Now, this used to be a pretty difficult discussion a decade ago, right? Because we did not have good therapies. But in this day and age, when we have good potassium binders with long-term safety, tolerability, and efficacy data—that, boy, I mean, other than accessibility, there's really no reason why we should not be using these potassium binders to optimize the care of these patients.

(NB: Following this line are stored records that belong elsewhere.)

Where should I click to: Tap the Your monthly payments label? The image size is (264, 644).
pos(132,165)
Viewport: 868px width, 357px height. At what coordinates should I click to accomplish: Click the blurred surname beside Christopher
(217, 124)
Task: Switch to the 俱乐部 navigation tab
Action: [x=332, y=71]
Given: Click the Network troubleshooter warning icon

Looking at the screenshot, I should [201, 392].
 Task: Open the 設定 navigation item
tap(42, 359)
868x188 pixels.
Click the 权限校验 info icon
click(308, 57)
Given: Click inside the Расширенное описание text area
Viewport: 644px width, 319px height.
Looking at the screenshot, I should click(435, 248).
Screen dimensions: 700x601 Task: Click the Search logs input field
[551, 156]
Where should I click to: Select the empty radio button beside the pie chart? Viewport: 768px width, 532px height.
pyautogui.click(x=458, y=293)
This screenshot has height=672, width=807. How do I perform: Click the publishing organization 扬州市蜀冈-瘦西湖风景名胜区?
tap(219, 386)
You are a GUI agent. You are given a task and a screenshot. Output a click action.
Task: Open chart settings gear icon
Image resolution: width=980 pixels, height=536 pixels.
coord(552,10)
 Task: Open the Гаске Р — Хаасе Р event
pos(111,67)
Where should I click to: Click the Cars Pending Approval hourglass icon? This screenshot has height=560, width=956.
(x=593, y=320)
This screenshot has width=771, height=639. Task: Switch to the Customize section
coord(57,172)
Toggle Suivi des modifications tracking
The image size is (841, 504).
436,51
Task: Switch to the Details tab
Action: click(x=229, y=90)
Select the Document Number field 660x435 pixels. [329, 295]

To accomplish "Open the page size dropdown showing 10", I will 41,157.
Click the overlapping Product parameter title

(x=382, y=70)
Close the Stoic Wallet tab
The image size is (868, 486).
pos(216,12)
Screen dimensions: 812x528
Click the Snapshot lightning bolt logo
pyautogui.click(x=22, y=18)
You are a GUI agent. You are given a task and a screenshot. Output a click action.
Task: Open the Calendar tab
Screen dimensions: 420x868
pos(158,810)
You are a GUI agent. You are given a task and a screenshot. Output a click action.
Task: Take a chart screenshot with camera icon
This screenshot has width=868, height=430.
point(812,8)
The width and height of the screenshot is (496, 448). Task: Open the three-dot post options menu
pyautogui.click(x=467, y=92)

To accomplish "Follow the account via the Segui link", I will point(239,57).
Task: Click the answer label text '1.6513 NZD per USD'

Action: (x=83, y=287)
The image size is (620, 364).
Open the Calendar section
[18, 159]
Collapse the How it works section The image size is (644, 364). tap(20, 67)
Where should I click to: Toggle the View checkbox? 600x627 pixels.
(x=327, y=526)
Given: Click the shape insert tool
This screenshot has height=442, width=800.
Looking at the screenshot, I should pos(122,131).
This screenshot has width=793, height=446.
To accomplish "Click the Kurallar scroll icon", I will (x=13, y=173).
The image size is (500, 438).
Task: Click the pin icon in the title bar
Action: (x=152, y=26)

And you make some really good points about multidisciplinary care. But I think all of us should take the responsibility that either we initiate the therapy, or if you're uncomfortable, then refer the patient to a specialist who would feel comfortable. But not giving patients the medical therapies is really not an option.
Dr. Burton:
I was just going to say that comfort zone, actually. And the one thing I would say is that you know I've been to see people with heart failure and said, ‘Come on, get the diuretics up. Don't worry about the creatinine. Offload their fluid, because otherwise they'll be back in in a couple of weeks. Don't worry about the creatinine.’ And similarly, people have come to me and said, ‘Jim, come on, you know get them on their pillars of heart failure management,’ because we know that people with CKD are not treated the same as people without when it comes to their cardiovascular disease. So we definitely bring our comfort zones and our lenses, and ultimately, working together like that is going to improve outcomes for all of our patients.
Dr. Butler:
Could not agree with you more. Thank you so much.